• Required work
With the material below, print exactly the lines between the line holding "You are a computer-use" and the line holding "Hide the ROLLINGGGG", inclusive. Add nothing else.

• Input
##############################

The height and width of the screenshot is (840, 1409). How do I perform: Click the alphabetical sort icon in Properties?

##############################

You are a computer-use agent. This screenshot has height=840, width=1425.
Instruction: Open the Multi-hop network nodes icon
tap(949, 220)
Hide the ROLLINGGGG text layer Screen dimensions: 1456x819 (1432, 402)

##############################

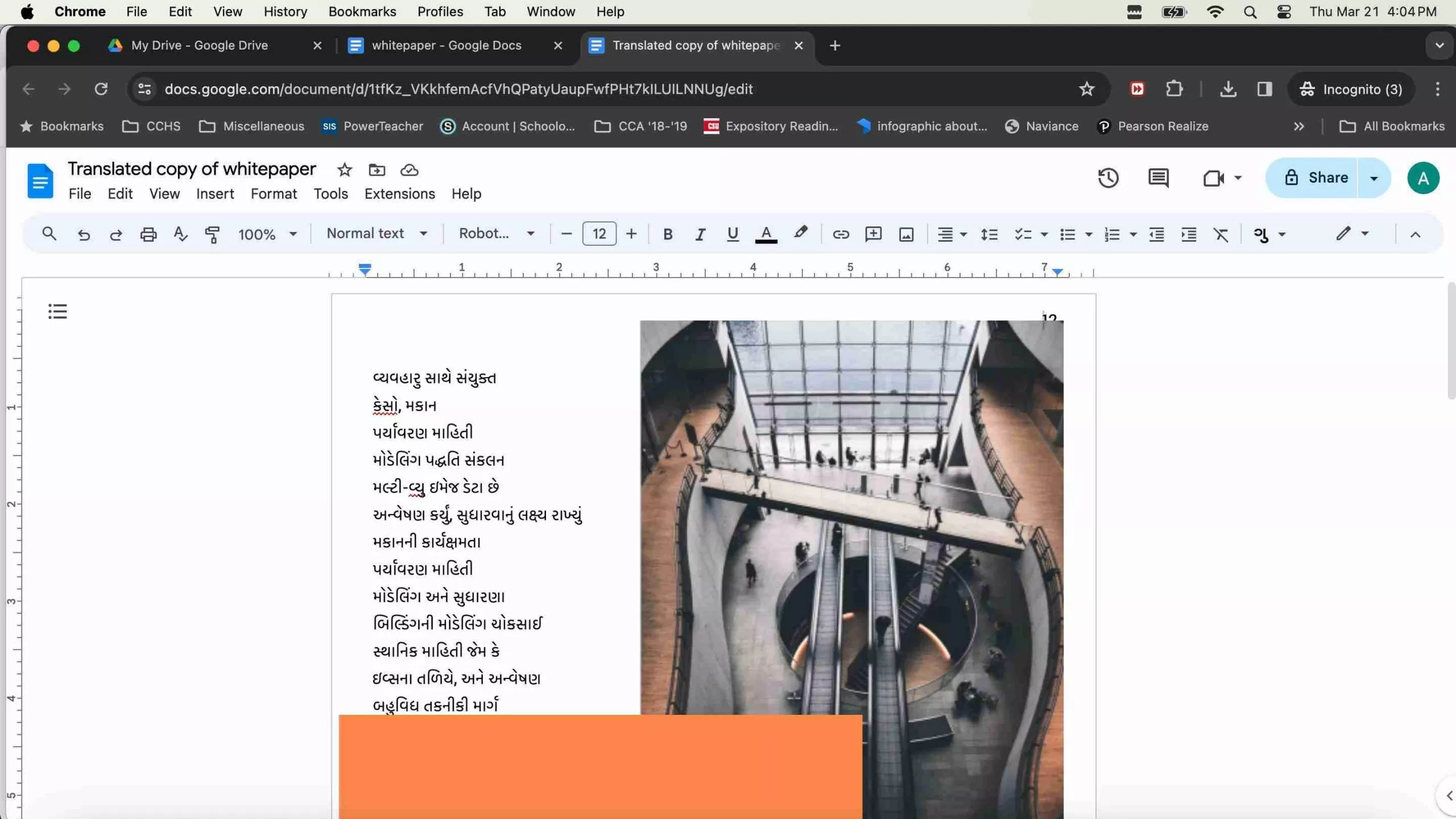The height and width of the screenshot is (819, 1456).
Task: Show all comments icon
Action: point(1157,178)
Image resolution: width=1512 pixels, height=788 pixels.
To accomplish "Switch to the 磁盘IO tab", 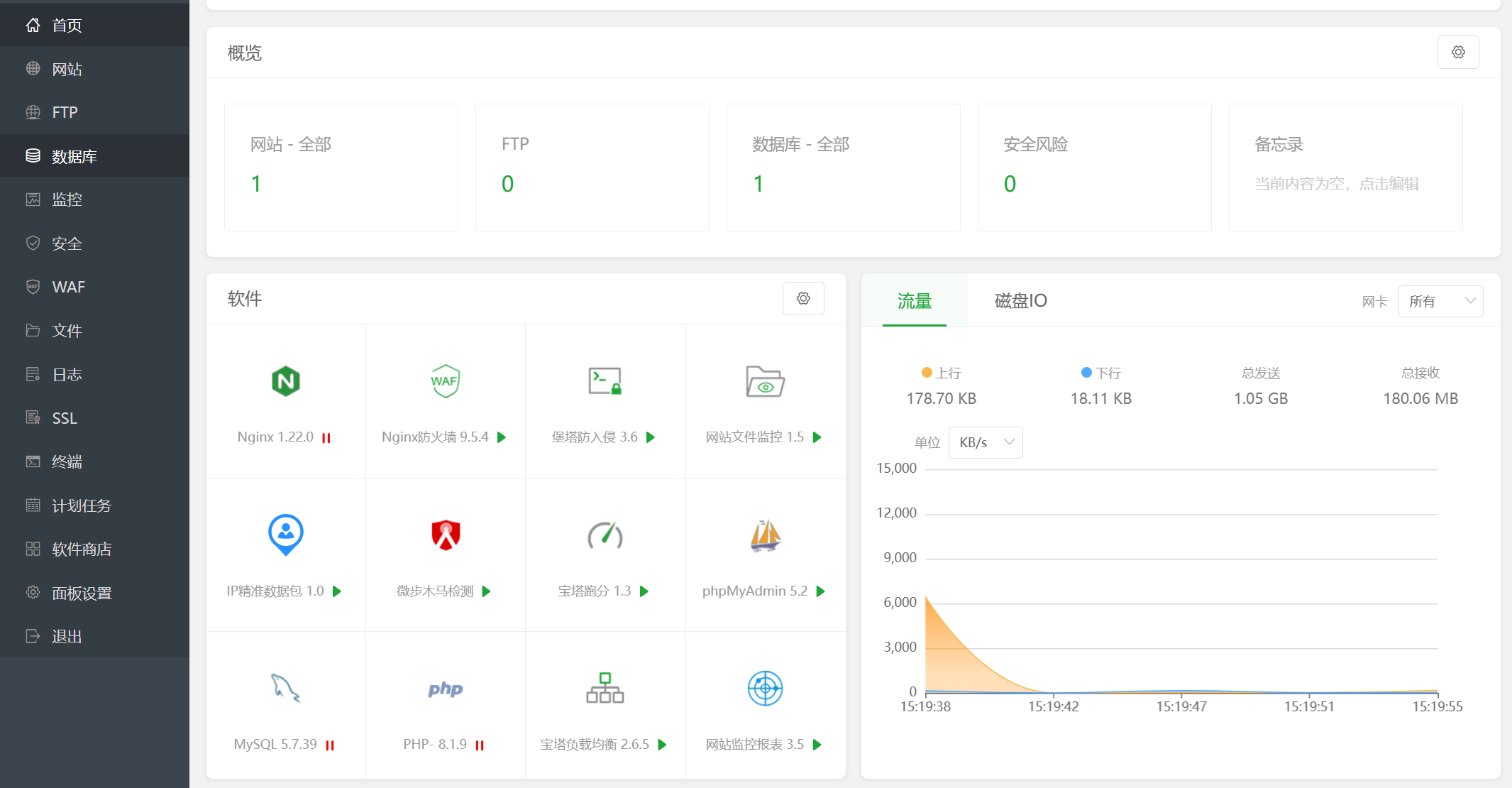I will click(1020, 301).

##############################

• Answer to the problem
You are a computer-use agent. This screenshot has height=840, width=1425.
Instruction: Open the Multi-hop network nodes icon
tap(949, 220)
Hide the ROLLINGGGG text layer Screen dimensions: 1456x819 (1432, 402)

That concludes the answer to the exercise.